Najpierw Kiszczaka skierowano do Łodzi, do Centralnej Szkoły Partyjnej na trzymiesięczny kurs. Pepeerowski narybek przyjeżdżał szkolić Marian Spychalski, wykładowcą był m.in. Adam Schaff. Po kursie partyjnym chciał iść na studia (przed wojną zaczął gimnazjum), najlepiej humanistyczne, ale partia widziała go w wojsku. W szybkim tempie zrobił podchorążówkę i w listopadzie 1945 r. był już w Warszawie. Zaliczył kolejny kurs - tym razem w szkole dla oficerów polityczno-wychowawczych. Ale oficerem politycznym nie został - skierowano go do Głównego Zarządu Informacji (centrali wojskowego kontrwywiadu). "Radzieccy uczyli mnie abecadła pracy kontrwywiadowczej. Byli moimi mentorami" - mówił w rozmowie z "Gazetą Polską". Jak twierdzi zajmował się "czystym kontrwywiadem".

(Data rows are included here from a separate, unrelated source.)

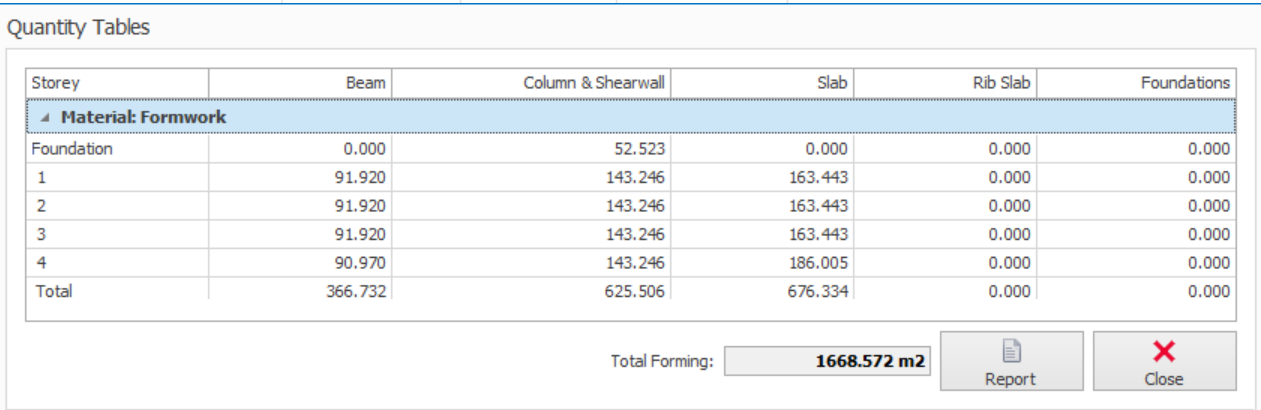Viewport: 1261px width, 410px height.
Task: Collapse the Material: Formwork group
Action: pyautogui.click(x=46, y=118)
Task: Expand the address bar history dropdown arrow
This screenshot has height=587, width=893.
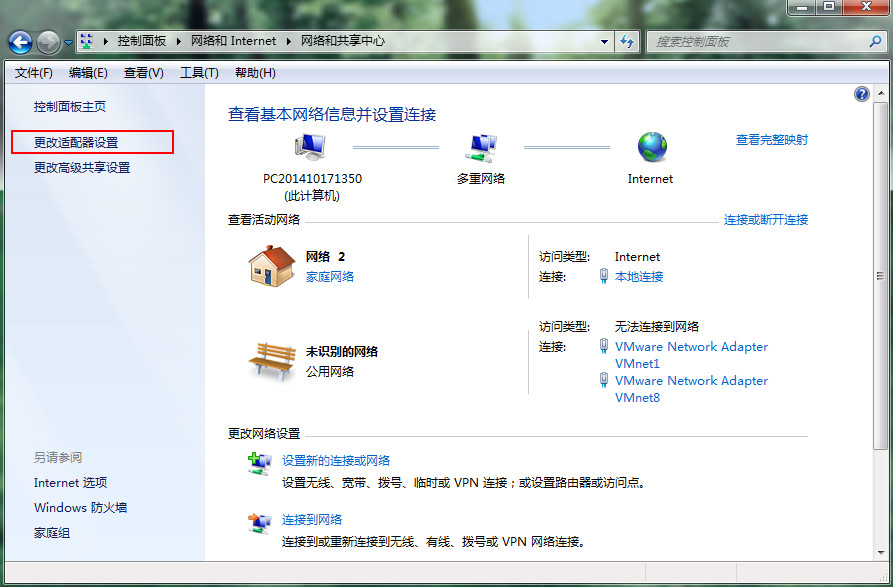Action: tap(604, 42)
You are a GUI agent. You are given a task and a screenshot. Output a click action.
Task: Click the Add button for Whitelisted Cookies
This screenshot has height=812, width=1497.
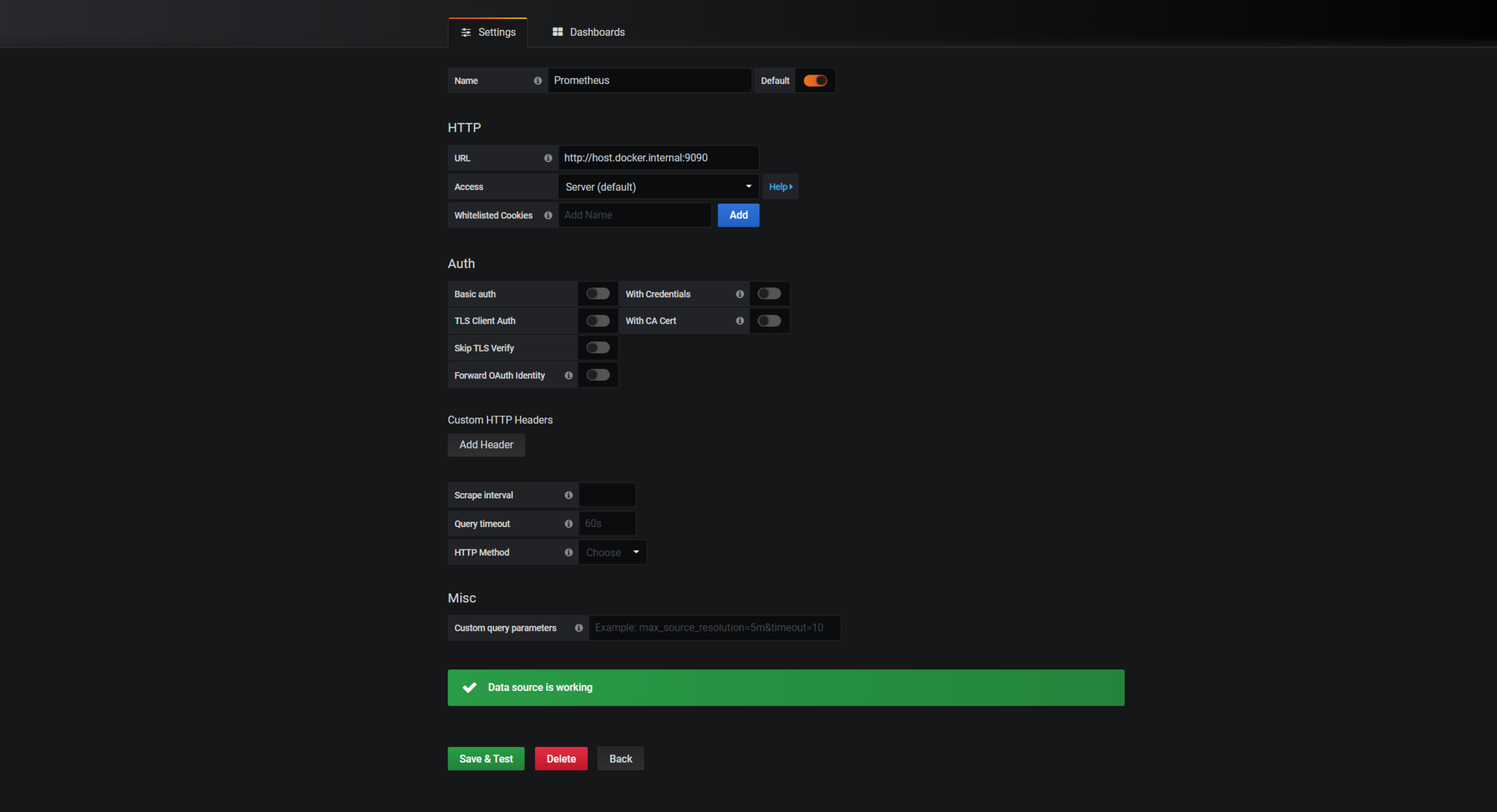pyautogui.click(x=738, y=214)
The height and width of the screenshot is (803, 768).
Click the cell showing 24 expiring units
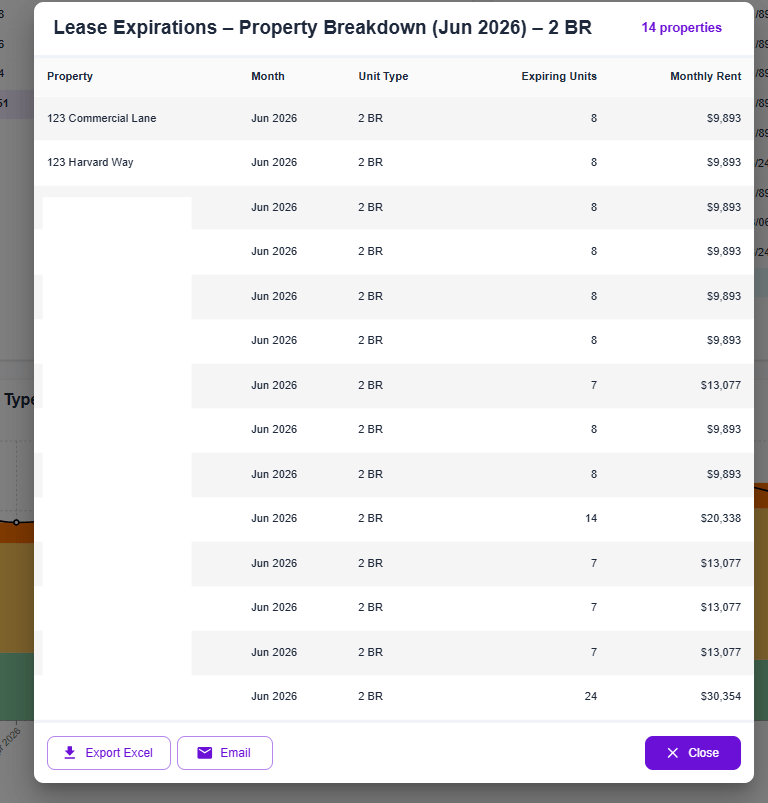pos(590,696)
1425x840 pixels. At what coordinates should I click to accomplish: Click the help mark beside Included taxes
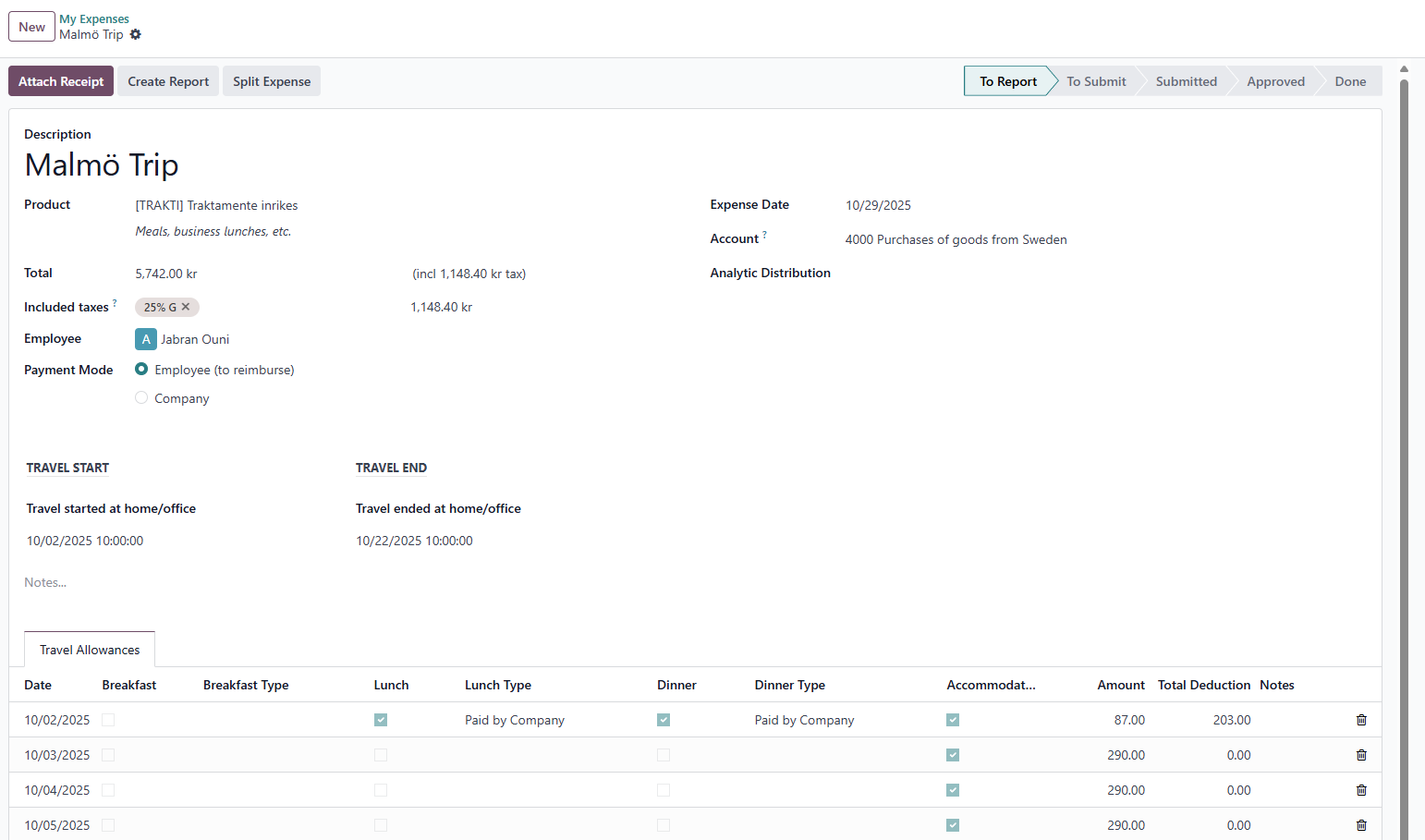pos(115,303)
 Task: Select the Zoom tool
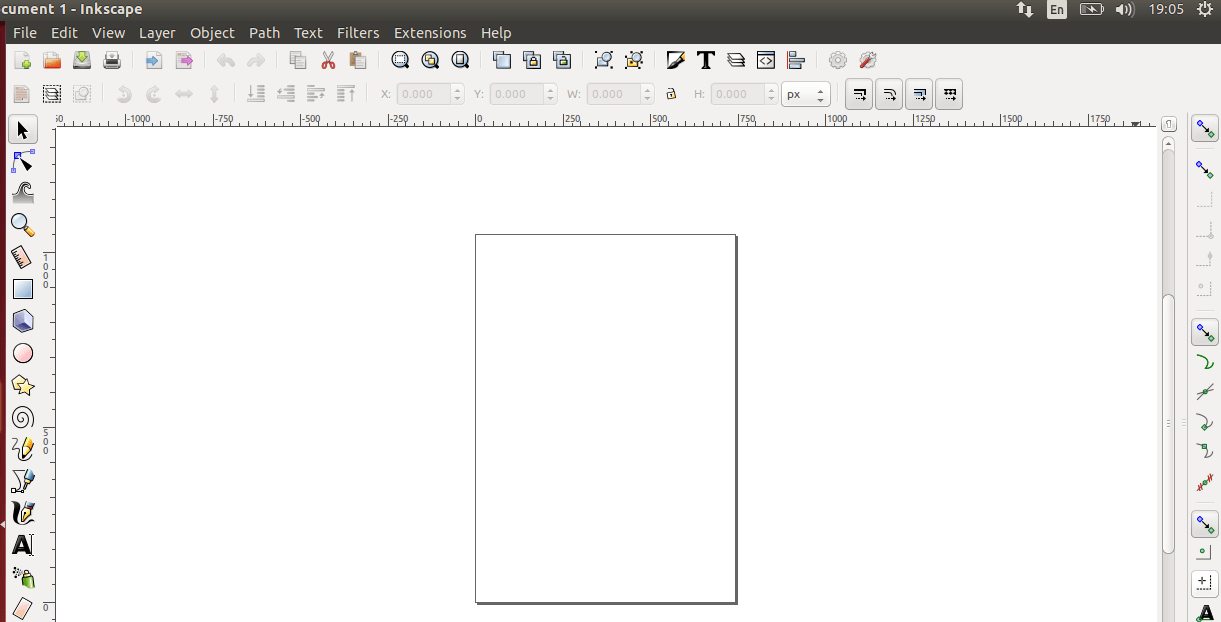(22, 225)

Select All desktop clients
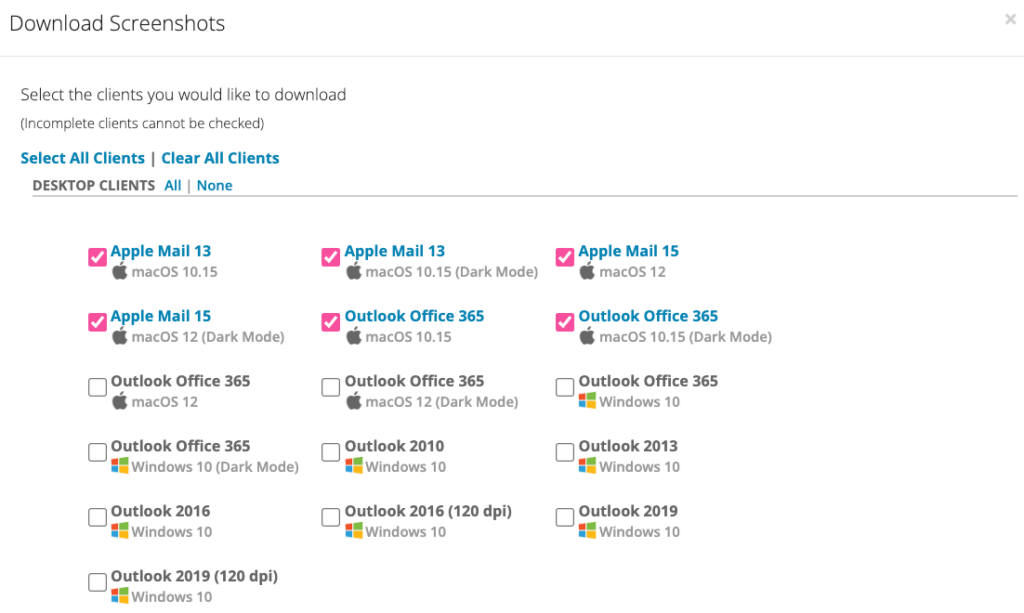tap(173, 186)
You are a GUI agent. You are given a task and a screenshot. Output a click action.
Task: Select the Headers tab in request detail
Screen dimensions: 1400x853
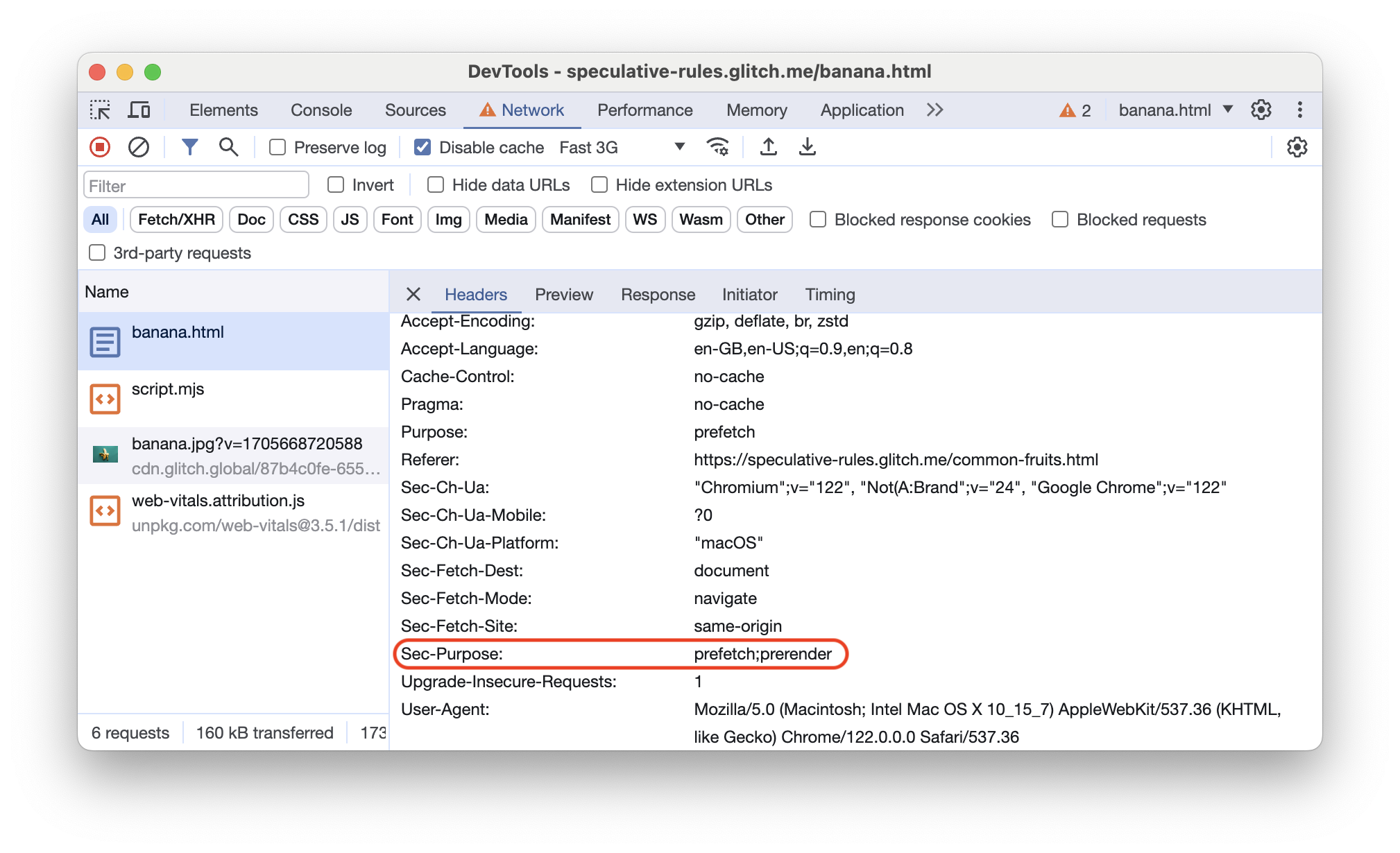[x=475, y=294]
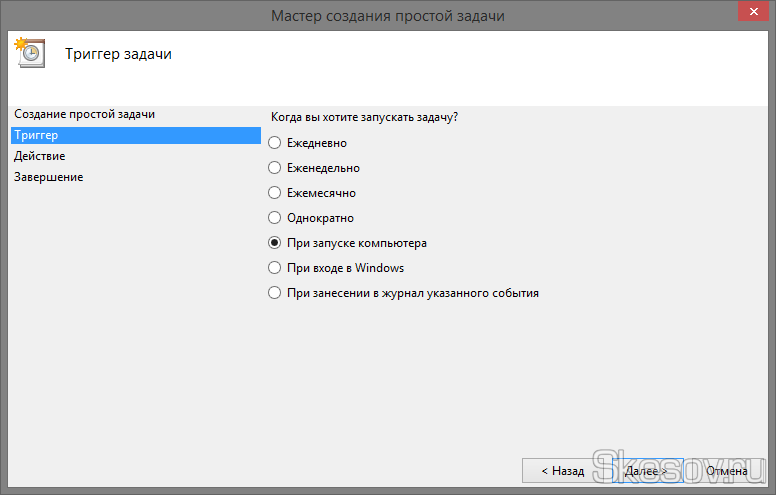The image size is (776, 495).
Task: Choose the Ежемесячно trigger option
Action: click(275, 193)
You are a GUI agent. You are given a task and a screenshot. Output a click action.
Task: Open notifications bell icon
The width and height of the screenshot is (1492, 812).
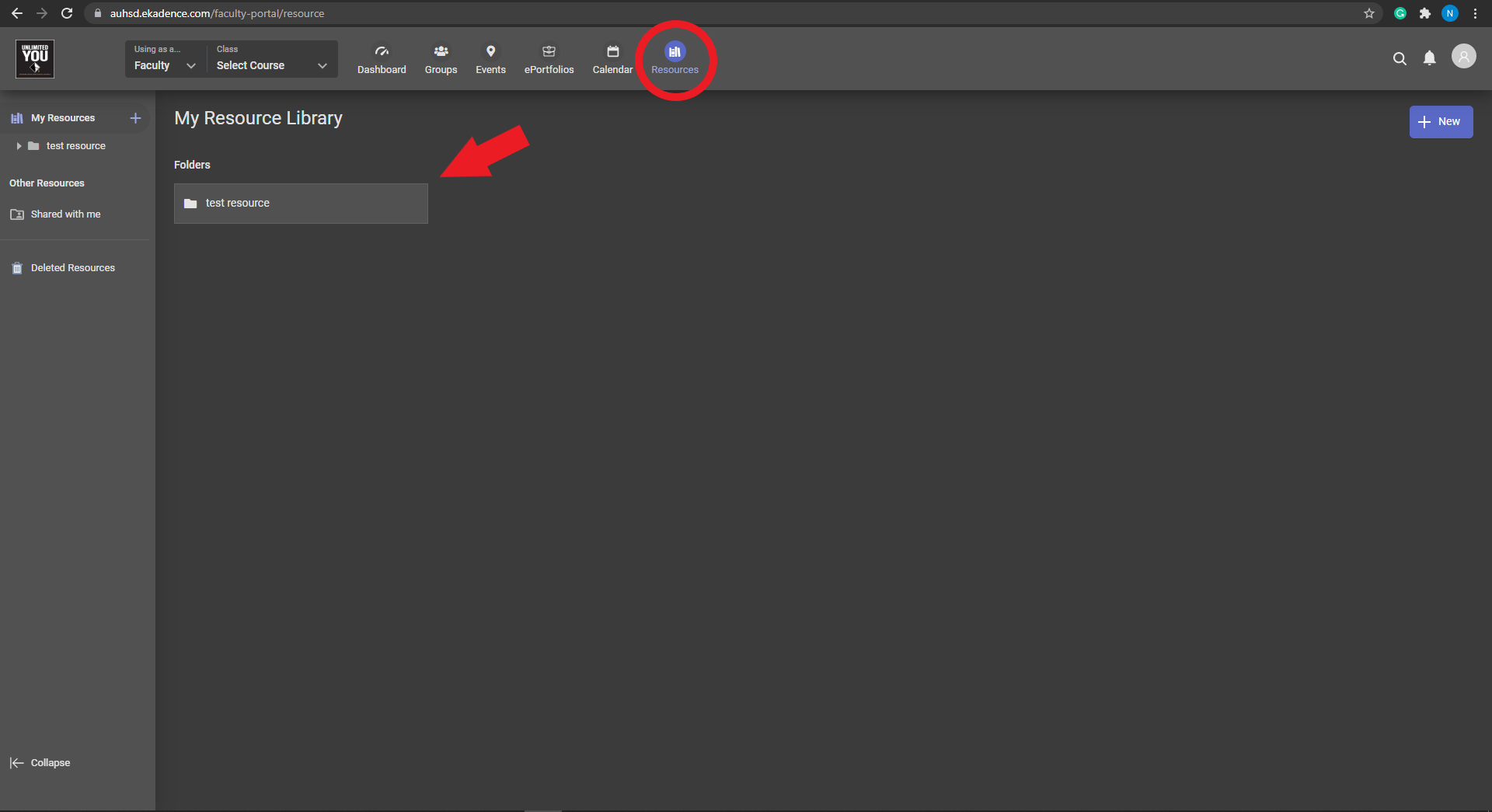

W 1946 r. został oddelegowany do Londynu, do misji wojskowej, którą kierował Józef Kuropieska. Misja miała ściągać do kraju oficerów Polskich Sił Zbrojnych na Zachodzie. Zadaniem Kiszczaka było, jak mówił, wyławianie spośród nich esesmanów i folksdojczów. W Londynie por. Kiszczak poznał wdowę po polskim lotniku. Kobieta wprowadziła go do towarzystwa, uczyła manier, zachowania przy stole. "To była wielka miłość - pisał generał we wspomnieniach. Ale przełożeni kazali ten związek zakończyć". I porucznik romans zakończył. Listownie: "Muszę służbowo wracać do Polski, nie wiadomo, czy wrócę" - napisał. Z Londynu wrócił do Głównego Zarządu Informacji w 1947 r.